Retrieval of Microcystis aentginosa Percentage From High Turbid and Eutrophia Inland Water: A Case Study in Taihu Lake

Microcystis aentginosa (MA), which is one kind of cyanobacteria, is the primary algal species in Taihu Lake. The MA bloom has a significantly negative effect on the human health and water environment ecosystem. The monitoring and prediction of MA bloom become more and more critical for the security of drinking water source and environment in the Taihu Lake area. In this paper, the percentage of MA was estimated from remote-sensing reflectance via a novel spectral shape genetic optimization algorithm. This algorithm focuses on the shape of remote-sensing reflectance, and it can remove the influence of the amplitude of remote-sensing reflectance from the retrieval result. The accuracy of this optimization algorithm is acceptable according to both simulated and in situ data.
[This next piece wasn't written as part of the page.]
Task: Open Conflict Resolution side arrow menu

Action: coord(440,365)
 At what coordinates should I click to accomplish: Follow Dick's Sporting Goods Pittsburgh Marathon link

The percentage of mean square root (RMSP) of the percentage of the phytoplankton absorption coefficient to the total absorption coefficient at 440 nm [a(r) (440 nm)] between the retrieved and the simulated is 18.39%. The RMSP of the total absorption coefficient at 440 nm [a (440 nm)] between the retrieved and the simulated is 3.65%. The RMSP of the percentage of MA[S-f] between the retrieved and the simulated is 13.60%. The RMSP of the colored dissolved organic matter (CDOM) absorption coefficient slope [S] between the retrieved and the simulated is 5.89%. The RMSP of the particle backscatter coefficient slope [Y] between the retrieved and the simulated is 30.46%. In Taihu Lake, the RMSPs of a(r) (440 nm), a (440 nm), S-f, and S between the retrieved and the measured are 36.59%, 35.70%, 19.25%, and 16.80%, respectively. The retrieved percentage of MA(S-f) and Scenedesmus obliquus (1 - S-f) by this model from August 2006, October 2006, to November 2008 indicates the variation trend of algal species in different seasons. This trend accords with the results from previous studies and observations. This paper extends and advances the previous retrieval methods and confirms that the genetic optimization algorithm can be used to retrieve the information of water constituents in the high turbid and eutrophic inland water mass.